── MATERIAL SUPPLIED ──

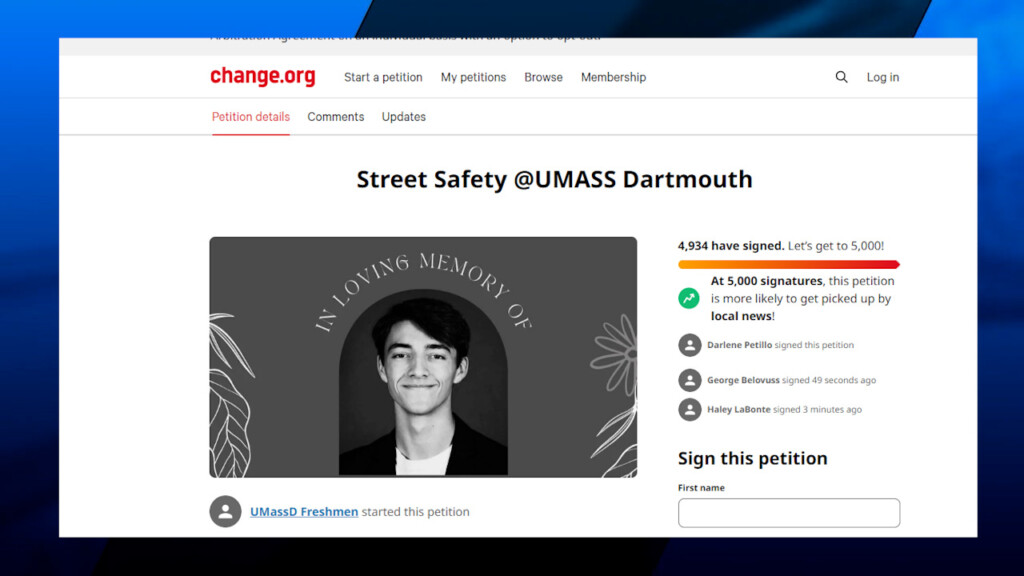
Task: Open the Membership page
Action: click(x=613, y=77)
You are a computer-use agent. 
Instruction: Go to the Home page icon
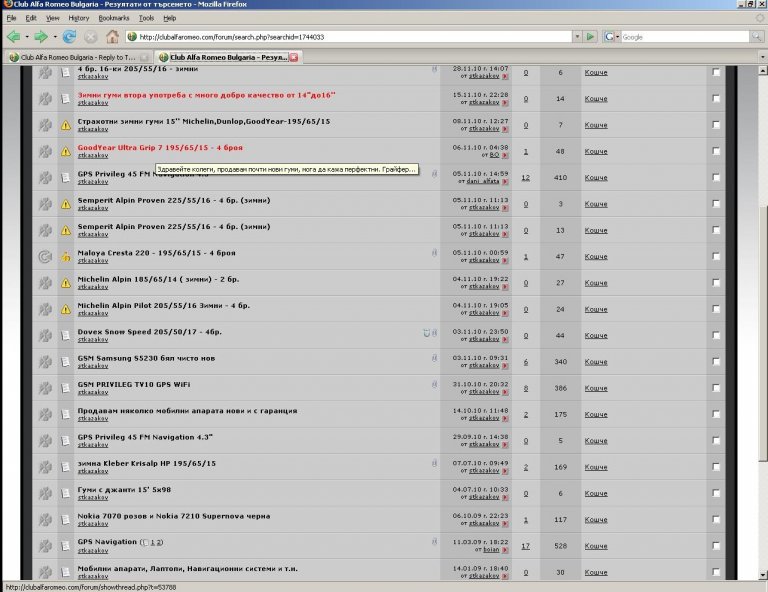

───
── MATERIAL SUPPLIED ──

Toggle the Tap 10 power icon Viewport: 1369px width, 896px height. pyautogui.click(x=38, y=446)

───

§ WHAT TO WORK ON
Report every line of the entries that carries the word "icon".

§ RESPONSE TO THE TASK
Instruction: Go to the Home page icon
Toggle the Tap 10 power icon Viewport: 1369px width, 896px height. pyautogui.click(x=38, y=446)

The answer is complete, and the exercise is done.